In addition, EA has a power supply relationship with Duke Energy Trading and Marketing ("DETM"). In connection with this relationship, and certain transactions between EA and DETM, MPS provides a contractual guaranty on behalf of EA in an aggregate amount of one million dollars ($l,000,000). This guaranty is related specifically to the delivery and/or receipt of electric power between EA and DETM. The guaranty was renewed in September of 2002 for an additional year.

The following illustrates each type of EA's risk exposure related to these contracts for supply and sales:

- Counterparty risk includes the possibility of the other parties' failure to fulfill their contractual obligations to EA such as

a) Deliverability risk, referring to EA not being able to serve contracted load due to the supplier's failure to provide energy.

b) Transmission risk, indicating EA's reliance on the utilities, such as the Company, Central Maine Power and Bangor Hydro-Electric, to physically transport energy to EA's customers.

c) Credit risk exposure, depending on EA's customers' ability to pay, which may deteriorate during a general economic downturn or when a commercial customer experiences financial difficulty.

- Market liquidity risk encompasses the risk of being forced to buy or sell energy on the open market. This would occur (1) if energy is not available from W-S, NB Power or other energy supply arrangements, while the contracted customer load must still be satisfied or (2) if the existing customer load deteriorated and NB Power could not buy the excess power from WS, as contracted.





-19-

Form 10-Q

PART 1. FINANCIAL INFORMATION

Item 2. Management's Analysis of Quarterly Income Statements

Results of Operations (Continued)

- Forecasting risk exposure includes possible inaccuracy in the estimation of energy supply requirements. One of EA's suppliers requires a 24-month forecast of load for each commitment to a 1 MW block of energy. Although there is no penalty for not using all of the energy, EA is assessed a penalty for using more than the amount contracted.

- Market-based cost risk is exposure to transactions tied to market indexes, such as the arrangement to sell excess W-S power to NB Power at a current market-indexed rate

EA's CES sales to retail customers during 2002 will produce far less revenue than EA earned from SOS in CMP's territory. The Company is reviewing EA's current and future business model which may include a possible exit from the CES market, a refinement of its market area, and/or expansion into other product and service lines.

Liquidity

Net cash flows from operating activities were $8,165,000 for the first nine months of 2002. For the period, the Company paid $1,652,000 in dividends and drew down $2,281,000 of proceeds from the tax-exempt revenue bonds, based on qualifying property additions. The Company also paid scheduled sinking fund payments of $585,000 on long-term debt and decreased short-term borrowings by $100,000. For the period, the Company invested $4,697,000 in electric plant.

Your tasks:
1. Decide whether each statement agrees with the 10-Q excerpt, and answer yes or no, quoting the words that settle it. (a) The guaranty MPS provides on behalf of EA was renewed in September 2002 for an additional year. (b) EA is penalized for not using all of the energy it has contracted for. (c) Net cash flows from operating activities for the first nine months of 2002 were $8,165,000.
2. Reproduce word for word the passage of the 10-Q excerpt that opens with the words containing "a) Deliverability risk, referring" and closes with "WS, as contracted.".

Data provided:

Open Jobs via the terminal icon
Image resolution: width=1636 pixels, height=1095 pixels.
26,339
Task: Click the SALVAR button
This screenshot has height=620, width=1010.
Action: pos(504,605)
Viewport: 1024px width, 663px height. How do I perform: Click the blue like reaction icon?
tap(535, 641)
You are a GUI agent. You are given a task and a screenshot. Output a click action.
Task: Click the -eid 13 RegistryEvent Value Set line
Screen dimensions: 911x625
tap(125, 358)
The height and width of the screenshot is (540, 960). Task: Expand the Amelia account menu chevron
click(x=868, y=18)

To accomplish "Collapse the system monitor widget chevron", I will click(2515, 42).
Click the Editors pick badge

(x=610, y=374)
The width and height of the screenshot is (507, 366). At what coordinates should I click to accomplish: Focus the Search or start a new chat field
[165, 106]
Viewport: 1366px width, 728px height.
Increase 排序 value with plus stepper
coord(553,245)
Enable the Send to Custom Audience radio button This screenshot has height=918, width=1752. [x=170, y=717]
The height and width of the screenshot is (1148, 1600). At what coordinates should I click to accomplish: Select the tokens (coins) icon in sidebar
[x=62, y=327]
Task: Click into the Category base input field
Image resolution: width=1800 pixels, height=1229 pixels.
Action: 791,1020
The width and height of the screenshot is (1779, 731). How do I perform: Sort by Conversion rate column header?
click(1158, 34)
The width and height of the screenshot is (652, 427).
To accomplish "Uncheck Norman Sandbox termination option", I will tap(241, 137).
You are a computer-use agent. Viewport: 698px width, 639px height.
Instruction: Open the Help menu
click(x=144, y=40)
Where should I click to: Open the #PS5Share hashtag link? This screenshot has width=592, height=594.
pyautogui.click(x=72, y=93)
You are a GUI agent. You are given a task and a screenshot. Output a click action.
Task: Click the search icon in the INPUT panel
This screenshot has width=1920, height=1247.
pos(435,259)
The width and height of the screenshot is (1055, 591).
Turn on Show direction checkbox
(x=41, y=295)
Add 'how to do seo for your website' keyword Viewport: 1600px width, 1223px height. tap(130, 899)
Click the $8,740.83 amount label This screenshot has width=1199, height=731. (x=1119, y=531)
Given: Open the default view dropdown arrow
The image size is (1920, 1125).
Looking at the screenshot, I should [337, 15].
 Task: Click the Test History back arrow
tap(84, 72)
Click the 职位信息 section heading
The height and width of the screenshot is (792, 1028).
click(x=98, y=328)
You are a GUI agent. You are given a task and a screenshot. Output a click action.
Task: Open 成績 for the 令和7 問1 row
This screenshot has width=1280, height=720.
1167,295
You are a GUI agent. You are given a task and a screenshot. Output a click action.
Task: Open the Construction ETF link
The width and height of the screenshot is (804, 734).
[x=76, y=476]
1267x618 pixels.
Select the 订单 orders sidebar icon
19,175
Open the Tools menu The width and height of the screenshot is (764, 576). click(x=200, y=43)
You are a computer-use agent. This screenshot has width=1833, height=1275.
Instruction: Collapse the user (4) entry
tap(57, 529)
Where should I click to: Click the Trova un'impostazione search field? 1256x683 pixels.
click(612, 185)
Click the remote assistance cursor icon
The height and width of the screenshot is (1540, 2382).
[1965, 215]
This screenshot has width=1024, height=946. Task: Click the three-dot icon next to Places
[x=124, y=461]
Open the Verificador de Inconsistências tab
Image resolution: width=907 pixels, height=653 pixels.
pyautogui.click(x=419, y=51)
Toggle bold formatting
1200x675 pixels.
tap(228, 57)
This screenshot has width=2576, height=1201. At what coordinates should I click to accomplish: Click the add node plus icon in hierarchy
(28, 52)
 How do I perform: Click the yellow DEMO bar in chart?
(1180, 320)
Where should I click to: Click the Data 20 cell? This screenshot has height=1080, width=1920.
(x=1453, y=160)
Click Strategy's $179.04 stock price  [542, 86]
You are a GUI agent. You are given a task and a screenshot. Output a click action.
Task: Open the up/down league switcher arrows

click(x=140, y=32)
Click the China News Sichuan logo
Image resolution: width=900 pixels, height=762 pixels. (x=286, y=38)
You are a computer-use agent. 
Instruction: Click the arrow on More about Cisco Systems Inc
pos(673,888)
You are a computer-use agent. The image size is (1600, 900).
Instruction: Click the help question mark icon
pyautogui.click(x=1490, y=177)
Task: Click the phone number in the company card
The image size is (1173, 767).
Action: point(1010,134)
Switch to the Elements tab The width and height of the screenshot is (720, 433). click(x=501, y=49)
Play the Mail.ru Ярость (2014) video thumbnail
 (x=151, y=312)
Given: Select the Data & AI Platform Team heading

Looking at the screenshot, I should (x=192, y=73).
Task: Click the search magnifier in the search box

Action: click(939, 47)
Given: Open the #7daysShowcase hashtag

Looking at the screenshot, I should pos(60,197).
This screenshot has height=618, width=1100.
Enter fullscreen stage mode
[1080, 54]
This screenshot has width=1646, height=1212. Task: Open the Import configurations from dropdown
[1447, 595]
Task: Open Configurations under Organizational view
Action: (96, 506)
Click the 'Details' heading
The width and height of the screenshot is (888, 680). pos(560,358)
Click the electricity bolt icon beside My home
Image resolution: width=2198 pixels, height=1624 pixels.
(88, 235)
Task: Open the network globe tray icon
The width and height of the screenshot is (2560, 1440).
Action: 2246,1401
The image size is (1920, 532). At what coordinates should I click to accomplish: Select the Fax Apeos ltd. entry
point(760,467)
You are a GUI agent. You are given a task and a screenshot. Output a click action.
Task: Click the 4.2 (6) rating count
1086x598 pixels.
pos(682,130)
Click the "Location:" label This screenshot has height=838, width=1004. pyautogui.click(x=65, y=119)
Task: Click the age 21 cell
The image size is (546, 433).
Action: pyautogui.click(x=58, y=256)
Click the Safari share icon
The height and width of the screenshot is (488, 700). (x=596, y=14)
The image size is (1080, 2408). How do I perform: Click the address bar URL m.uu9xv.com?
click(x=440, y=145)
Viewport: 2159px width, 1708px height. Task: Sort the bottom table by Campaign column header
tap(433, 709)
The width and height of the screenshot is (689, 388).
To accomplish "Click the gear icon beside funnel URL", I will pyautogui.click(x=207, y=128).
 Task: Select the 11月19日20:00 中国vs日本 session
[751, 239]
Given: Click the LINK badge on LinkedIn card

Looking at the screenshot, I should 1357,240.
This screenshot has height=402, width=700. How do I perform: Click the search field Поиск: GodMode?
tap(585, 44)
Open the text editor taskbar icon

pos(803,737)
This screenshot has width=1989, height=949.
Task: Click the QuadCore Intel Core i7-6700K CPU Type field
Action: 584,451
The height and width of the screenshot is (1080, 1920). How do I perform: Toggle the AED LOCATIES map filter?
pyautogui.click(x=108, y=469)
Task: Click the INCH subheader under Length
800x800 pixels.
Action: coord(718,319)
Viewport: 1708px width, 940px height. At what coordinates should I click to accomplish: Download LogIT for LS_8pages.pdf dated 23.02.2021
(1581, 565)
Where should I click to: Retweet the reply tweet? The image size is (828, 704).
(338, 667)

Answers for the tasks:
1.
(a) Yes: "The guaranty was renewed in September of 2002 for an additional year."
(b) No: "Although there is no penalty for not using all of the energy, EA is assessed a penalty for using more than the amount contracted."
(c) Yes: "Net cash flows from operating activities were $8,165,000 for the first nine months of 2002."

2.
a) Deliverability risk, referring to EA not being able to serve contracted load due to the supplier's failure to provide energy.

b) Transmission risk, indicating EA's reliance on the utilities, such as the Company, Central Maine Power and Bangor Hydro-Electric, to physically transport energy to EA's customers.

c) Credit risk exposure, depending on EA's customers' ability to pay, which may deteriorate during a general economic downturn or when a commercial customer experiences financial difficulty.

- Market liquidity risk encompasses the risk of being forced to buy or sell energy on the open market. This would occur (1) if energy is not available from W-S, NB Power or other energy supply arrangements, while the contracted customer load must still be satisfied or (2) if the existing customer load deteriorated and NB Power could not buy the excess power from WS, as contracted.